- Israeli Prime Minister Benjamin Netanyahu says he doesn't want to rehash the Iran nuclear deal
- Netanyahu says he wants to cooperate with President Barack Obama to limit Iran's influence
"Now that it's done, let's look forward. Let's keep Iran's feet to the fire. Let's make sure that they keep all their obligations under the nuclear deal. That's the first thing," said Netanyahu on CNN's "Fareed Zakaria GPS" in an interview aired Sunday.
The Israeli leader made clear his intense opposition to the deal -- which he argued would endanger his country -- in a high-profile speech to Congress earlier this year. But lawmakers failed to block the deal's implementation after most Democrats backed President Barack Obama, who argued it would help avert war.
"I'll be the happiest person in the world if my concerns prove to be wrong. You know, the opposite could also happen, you know," Netanyahu told Zakaria."But I think the issue right now is -- it's a practical question. It's not an ideological question. It's not a political question. It's a practical question -- do they keep the agreement?"
Netanyahu said he wants to cooperate with the United States on other efforts to reduce Iran's influence.

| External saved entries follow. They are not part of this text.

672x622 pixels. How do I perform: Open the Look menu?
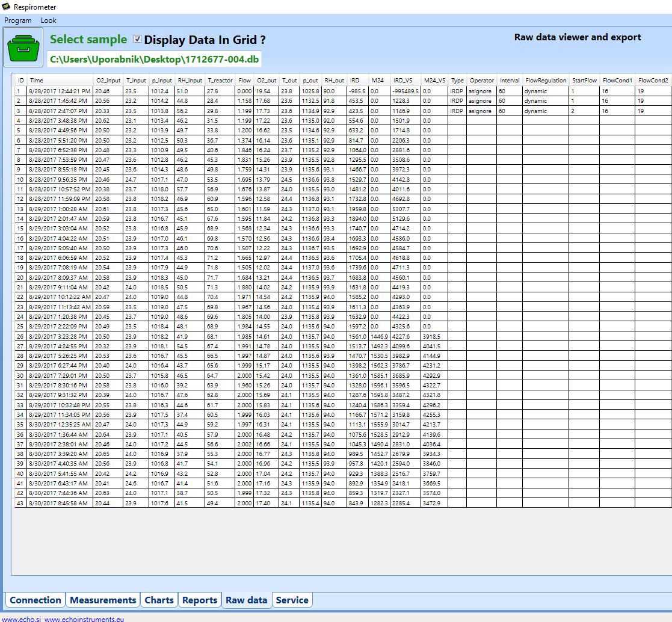(x=48, y=20)
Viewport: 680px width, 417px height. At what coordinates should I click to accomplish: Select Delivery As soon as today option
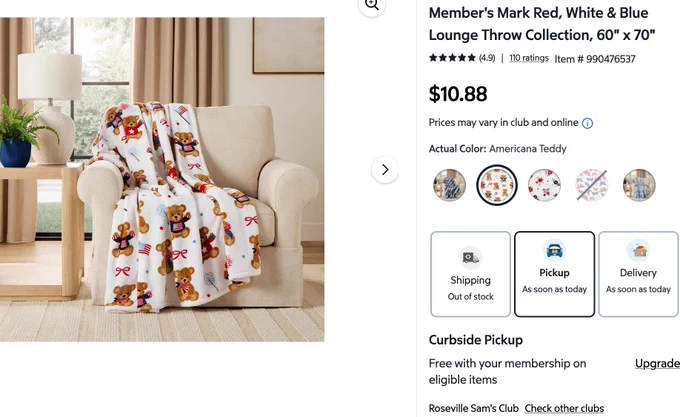(638, 274)
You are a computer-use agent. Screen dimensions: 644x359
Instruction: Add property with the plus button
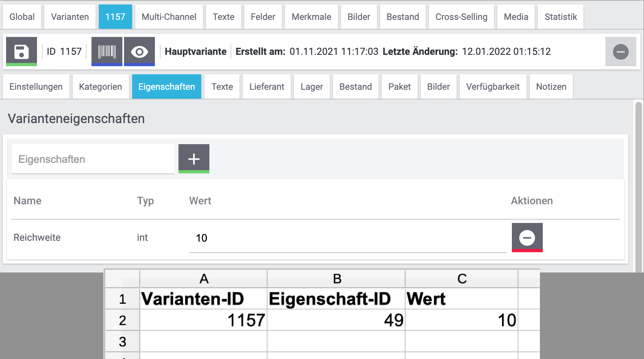click(x=194, y=159)
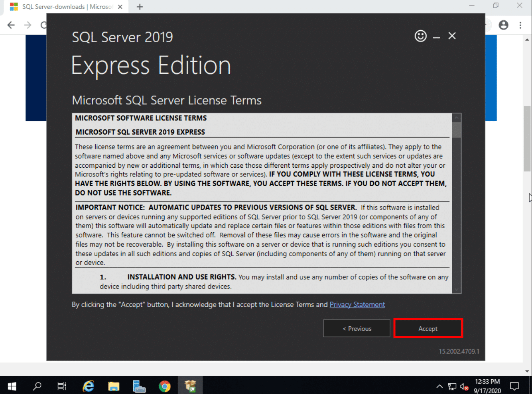The image size is (532, 394).
Task: Accept the license terms
Action: point(428,328)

He was in the United States for the United Nations meeting in New York City. Netanyahu said he met with Secretary of State John Kerry for what he said marks the start of "the day after" a "family" dispute over the Iran deal.
He said Israel's defense minister will travel in the coming weeks to Washington to meet with U.S. Defense Secretary Ash Carter. And he said he'll meet himself with Obama in November.
"Let's block Iran's other aggression in the region, because they're doing everything. They're trying to encircle Israel with a noose of death," Netanyahu said. "They're sending weapons to the Houthis. They're in Iraq. They're in Afghanistan. They're all over the place. In Yemen, of course. Let's bolster those forces to stand up to Iran's aggression in the region, and none is stronger, none is more reliable than Israel."